Страница 48 из 56
Менделеев: «В науке-то без великих трудов сделать ровно ничего нельзя».
Чайковский: «Вдохновение — это гостья, которая не любит посещать ленивых».
Репин: «Вдохновение — это награда за каторжный труд».
А вот несколько парадоксальное высказывание, извлеченное из дневника Жюля Репара:
«Талант — вопрос количества. Талант — это не значит написать одну страницу, это значит написать триста. Нет такого романа, которого не мог бы задумать ординарный ум, нет такой красивой фразы, которую не мог бы составить начинающий писатель. Остается только поднять перо, правильно положить лист бумаги и терпеливо его исписать. Сильные делают это без колебаний. Они садятся за стол, они будут потеть. Они дойдут до конца. Они изведут все чернила, они испишут всю бумагу. Только это — отличие талантливых людей от трусов, которые никогда не начнут. В литературе надо быть волом. Самые выносливые волы — это гении, те, что трудятся по 18 часов без устали. Слава — это постоянное усилие».
Тут есть о чем поспорить, но утверждения Ренара таят в себе плодотворное зерно, и начинающему творческий путь человеку стоит позаботиться, чтобы оно дало в его душе крепкий росток. За мою достаточно долгую жизнь я встречала немало людей талантливых — вернее, потенциально талантливых, — из которых ровным счетом ничего не вышло.
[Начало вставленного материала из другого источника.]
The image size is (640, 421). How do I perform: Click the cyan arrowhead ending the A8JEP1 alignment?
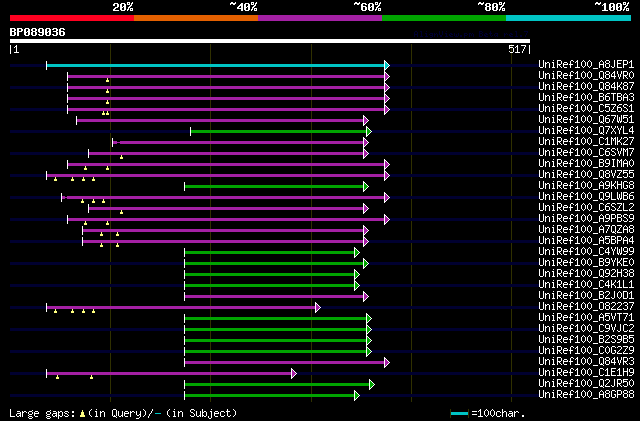click(387, 65)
В памяти возникает юноша, которому я, двадцатилетний начинающий автор, невольно завидовала. Два его первых рассказа были уже напечатаны и расхвалены, а он посмеивался:
— Это ж только проба пера, заявка, чтоб звали! И его звали — журналы, газеты, литературные объединения… Он прямо-таки лучился одаренностью, с блеском, походя, будто ему ничего не стоит, разбрасывал занятные сюжеты и образы. Иногда мне казалось, что он не совсем естествен, а все время будто играет на сцене. Если его спрашивали, пишет ли он то, о чем вскользь рассказывает, он небрежно отвечал:
— Это все чепуха, вот немного освобожусь, тогда засяду за нечто та-а-кое!..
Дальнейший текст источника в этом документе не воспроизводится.